With the new system, the city is able to place AEDs in open areas that are accessible to everyone at all times.
“If someone tampered with it, we’d be able to see it,” Glover said. “At the same time, we’d know it was missing as well.”
In the future, Lt. Brandon Broadhead with the Homewood Fire Department said he wants to place more AEDs in more public areas.
“Just right here in front of City Hall — on the weekends, there are hundreds of people between all of the restaurants and everything, and the City Hall building is locked,” he said. “So our goal is to get them out everywhere in the public.”
This includes private companies and Homewood businesses, too. Through the city’s partnership with Cardiac Solutions, Broadhead said companies can purchase AEDs for their buildings at cost.
“When Scott McBrayer and I met, and we did the contract for the city of Homewood, multiple businesses called us and deployed an AED in their establishment,” Seale said. “We have fire extinguishers in every establishment within each city. Why not have an AED?”
The next steps for Homewood include creating public access to AEDs on the Lakeshore Trail. Councilwoman Jennifer Andress said she had many conversations with the late Homewood Fire Chief John Bresnan about this project before his passing.
“He and I rode up and down the Lakeshore Trail on a golf cart trying to identify places where we wanted to have this in the future,” she said. “We were trying to identify which truck comes from what direction, and we wanted to make it accessible enough that if you collapsed, you would be equidistant from a device.”
With an upcoming expansion of the trail, she said, this will be even more important. The timeline for the expansion of AEDs is dependent on funding, Broadhead said.
Waldrep said he is glad Homewood is taking action to spread awareness and access to AEDs.
“It gives me a lot of comfort knowing that my grandchildren, my daughter and my son-in-law who live in Homewood, when they’re using public facilities, that thanks to Mayor McBrayer and City Council, they’re not going to be too far away from an AED,” he said.
When Waldrep first began recovering from his cardiac cessation, he didn’t like talking about it. Now, he wants to spread awareness about the importance of AEDs.
“I try to encourage as many people as I can to have one,” he said. “You never know when you’re going to need it.
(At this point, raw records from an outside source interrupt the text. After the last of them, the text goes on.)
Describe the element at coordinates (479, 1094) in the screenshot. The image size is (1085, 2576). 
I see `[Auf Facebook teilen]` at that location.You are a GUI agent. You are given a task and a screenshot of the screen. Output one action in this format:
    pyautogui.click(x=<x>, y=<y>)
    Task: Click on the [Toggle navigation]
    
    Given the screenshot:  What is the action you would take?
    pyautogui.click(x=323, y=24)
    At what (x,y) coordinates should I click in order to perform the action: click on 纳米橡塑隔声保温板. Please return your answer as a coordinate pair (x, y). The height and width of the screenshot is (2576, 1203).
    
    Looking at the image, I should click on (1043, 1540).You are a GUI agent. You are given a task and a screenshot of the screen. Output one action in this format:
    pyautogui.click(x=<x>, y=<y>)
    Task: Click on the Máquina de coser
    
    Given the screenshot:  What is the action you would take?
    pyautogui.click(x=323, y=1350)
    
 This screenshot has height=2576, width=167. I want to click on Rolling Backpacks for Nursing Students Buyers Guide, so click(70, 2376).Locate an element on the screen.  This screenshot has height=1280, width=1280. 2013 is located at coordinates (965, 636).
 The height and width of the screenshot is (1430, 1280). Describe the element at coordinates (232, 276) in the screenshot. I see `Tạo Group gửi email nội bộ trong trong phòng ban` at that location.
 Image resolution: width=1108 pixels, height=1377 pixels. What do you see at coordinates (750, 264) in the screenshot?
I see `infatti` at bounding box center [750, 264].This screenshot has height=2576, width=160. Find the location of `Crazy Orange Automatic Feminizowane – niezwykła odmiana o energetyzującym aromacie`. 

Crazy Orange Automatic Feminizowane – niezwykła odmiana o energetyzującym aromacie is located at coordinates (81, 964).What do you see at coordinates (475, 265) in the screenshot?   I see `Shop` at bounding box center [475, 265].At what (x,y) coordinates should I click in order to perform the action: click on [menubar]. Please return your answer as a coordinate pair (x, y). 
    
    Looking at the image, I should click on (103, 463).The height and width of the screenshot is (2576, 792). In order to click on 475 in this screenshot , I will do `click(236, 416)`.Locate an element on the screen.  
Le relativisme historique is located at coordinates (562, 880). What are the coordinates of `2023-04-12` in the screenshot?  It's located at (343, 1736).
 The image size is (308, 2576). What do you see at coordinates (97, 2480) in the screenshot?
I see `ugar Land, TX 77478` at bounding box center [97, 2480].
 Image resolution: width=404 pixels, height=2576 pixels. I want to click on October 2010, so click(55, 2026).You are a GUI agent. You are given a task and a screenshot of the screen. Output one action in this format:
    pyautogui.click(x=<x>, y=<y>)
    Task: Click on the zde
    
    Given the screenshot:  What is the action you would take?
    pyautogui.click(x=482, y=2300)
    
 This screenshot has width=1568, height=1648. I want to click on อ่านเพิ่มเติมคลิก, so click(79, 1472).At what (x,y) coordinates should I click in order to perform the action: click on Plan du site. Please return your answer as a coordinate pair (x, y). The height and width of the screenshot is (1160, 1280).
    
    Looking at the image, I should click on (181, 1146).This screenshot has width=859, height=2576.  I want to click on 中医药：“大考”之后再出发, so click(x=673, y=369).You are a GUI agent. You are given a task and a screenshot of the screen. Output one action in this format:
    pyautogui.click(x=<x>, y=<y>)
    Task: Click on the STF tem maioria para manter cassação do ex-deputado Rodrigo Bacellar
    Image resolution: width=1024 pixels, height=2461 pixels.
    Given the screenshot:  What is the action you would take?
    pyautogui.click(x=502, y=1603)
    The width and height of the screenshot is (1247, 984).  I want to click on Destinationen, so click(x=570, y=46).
The life you save may be someone you know personally. I know I would not be here.”
It doesn’t matter how old you are either, he said. Waldrep was 70 when he had his cardiac cessation, but in September, 15-year-old Adaveion Jackson collapsed during high school football practice in Dale County, Alabama. The use of an AED helped save his life, the Dothan Eagle reported.
“You may have an AED, and it’s never used because nobody needed it,” Waldrep said. “But if it is necessary, you certainly want one there.”
He also said you don’t have to have training in order to use it. Standish, the person who used the AED that saved Waldrep’s life, had never used one before. Glover said the AEDs talk you through what to do.
“So even with it being a high-anxiety situation, these AEDs tell you in a calm voice exactly what to do,” he said.
One thing anyone can do is take a look around and locate the nearest AED when out in public, Waldrep said. This knowledge could save someone’s life.
“There is a purpose for me,” he said. “It may be that it’s to talk to people who can help to spread the word about AEDs and why they’re so important.”